Les fondements du projet haïtien : liberté, bien-être et solidarité
Les différentes interventions ont structuré le projet historique haïtien autour de trois piliers fondamentaux :
- La liberté, issue de la lutte contre l’esclavage et consacrée par l’indépendance de 1804
- Le bien-être, opposé au système colonial d’exploitation
- La solidarité, incarnée par la devise nationale « L’union fait la force »
Les intervenants ont également rappelé le rôle historique d’Haïti dans plusieurs luttes internationales d’indépendance.
Weibert Arthus : une lecture historique du “projet Haïti”
Dans une intervention complémentaire, Weibert Arthus a insisté sur la nécessité de replacer Haïti dans une perspective historique élargie.
« Le projet Haïti a officiellement pris corps en 1804, mais il a existé bien avant », a-t-il affirmé.
Il a décrit la construction d’Haïti comme étant fondée sur la résistance à l’esclavage, la quête de liberté et la solidarité entre peuples opprimés.
Les trois piliers du projet haïtien selon Arthus
La liberté : résistance des esclaves, marronnage et guerre de libération ayant conduit à l’indépendance.
« Vivre libre ou mourir est devenu le principe fondateur de la nation », a-t-il rappelé.
Le bien-être : rejet du système colonial basé sur l’exploitation des travailleurs esclaves.
La solidarité : mise en avant de la devise nationale et du rôle d’Haïti dans divers mouvements internationaux de libération.
Une lecture critique de la situation actuelle
Les intervenants ont reconnu la gravité de la situation actuelle en Haïti, tout en appelant à éviter une lecture fataliste.
« La situation actuelle ne détermine pas notre histoire, encore moins notre destinée », a souligné Weibert Arthus.
Jean Henry Céant : entre critique et appel à l’espoir
Intervenant dans un contexte de débat animé, l’ancien Premier ministre Jean Henry Céant a apporté une lecture plus nuancée et critique de la situation.
Il a d’abord reconnu la qualité des échanges et des interventions :
« J’avais pris à la légère ce débat, mais j’ai découvert des interventions de très haut niveau », a-t-il déclaré.
S’adressant également au public dominicain présent, il a salué la compréhension de certains partenaires :
« Il y a des Dominicains qui comprennent que seuls, nous ne pouvons pas aller très loin sans solidarité avec le peuple haïtien. »
Toutefois, il a nuancé le débat sur la notion d’échec :
« Il y a un échec par rapport à la situation actuelle d’Haïti, par rapport à ce que nous vivons ici, aux États-Unis et ailleurs. »

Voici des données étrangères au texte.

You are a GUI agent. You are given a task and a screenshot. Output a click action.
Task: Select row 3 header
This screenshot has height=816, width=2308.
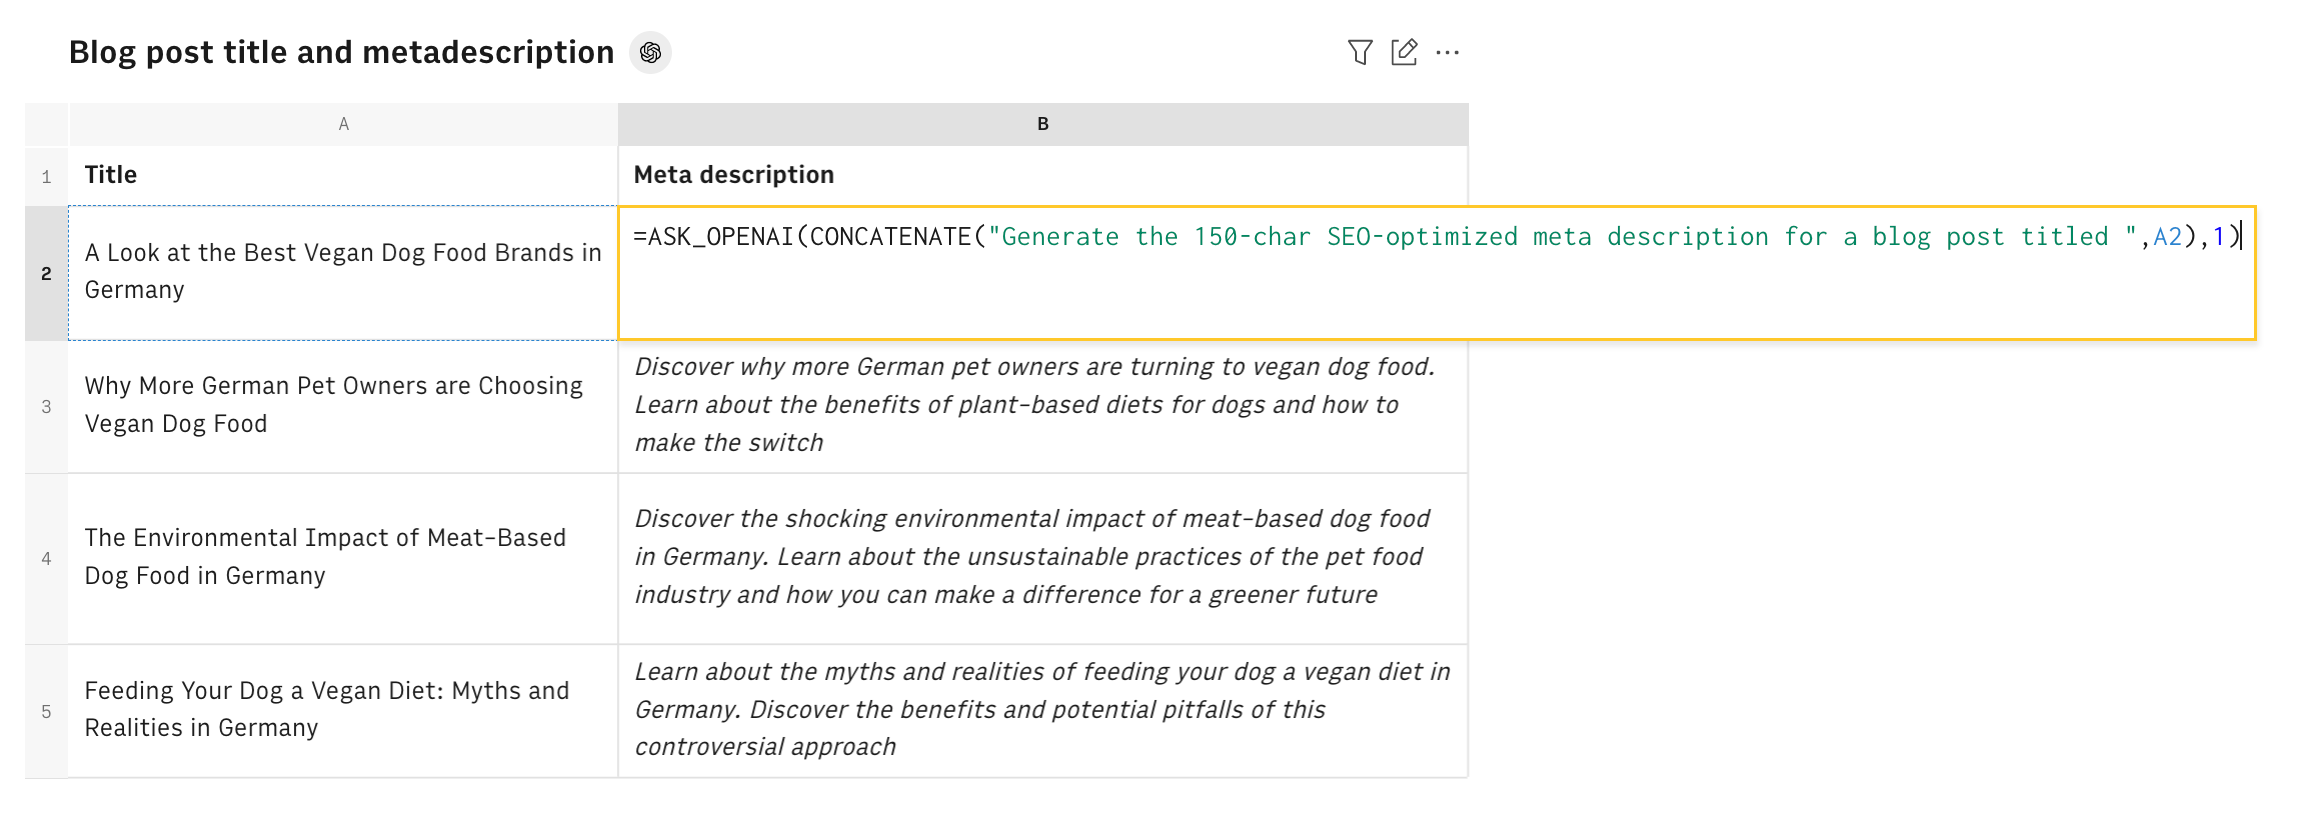point(46,407)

Mais il a immédiatement ouvert une perspective d’espoir :
« Je me console en comprenant que lorsque vous refusez de parler uniquement d’échec, c’est pour ouvrir des rayons d’espoir. Et Haïti va renaître. »
Il a insisté sur la capacité du peuple haïtien à se relever :
« Nous savons être différents, nous savons marquer l’histoire, et nous allons encore la marquer. »
Diaspora et jeunesse au cœur du projet
Les intervenants ont unanimement souligné le rôle central de la diaspora et de la jeunesse dans la reconstruction du pays, considérées comme des acteurs essentiels du futur national.
Cette 18ᵉ édition de la Nuit culturelle REAH-10 a confirmé son rôle de plateforme de dialogue entre mémoire historique, culture et réflexion politique.
Au-delà de la commémoration de Toussaint Louverture, l’événement a mis en avant une idée centrale : celle d’une Haïti qui ne se résume pas à l’échec, mais à un projet historique encore en construction, entre défis actuels et espoir de reconstruction.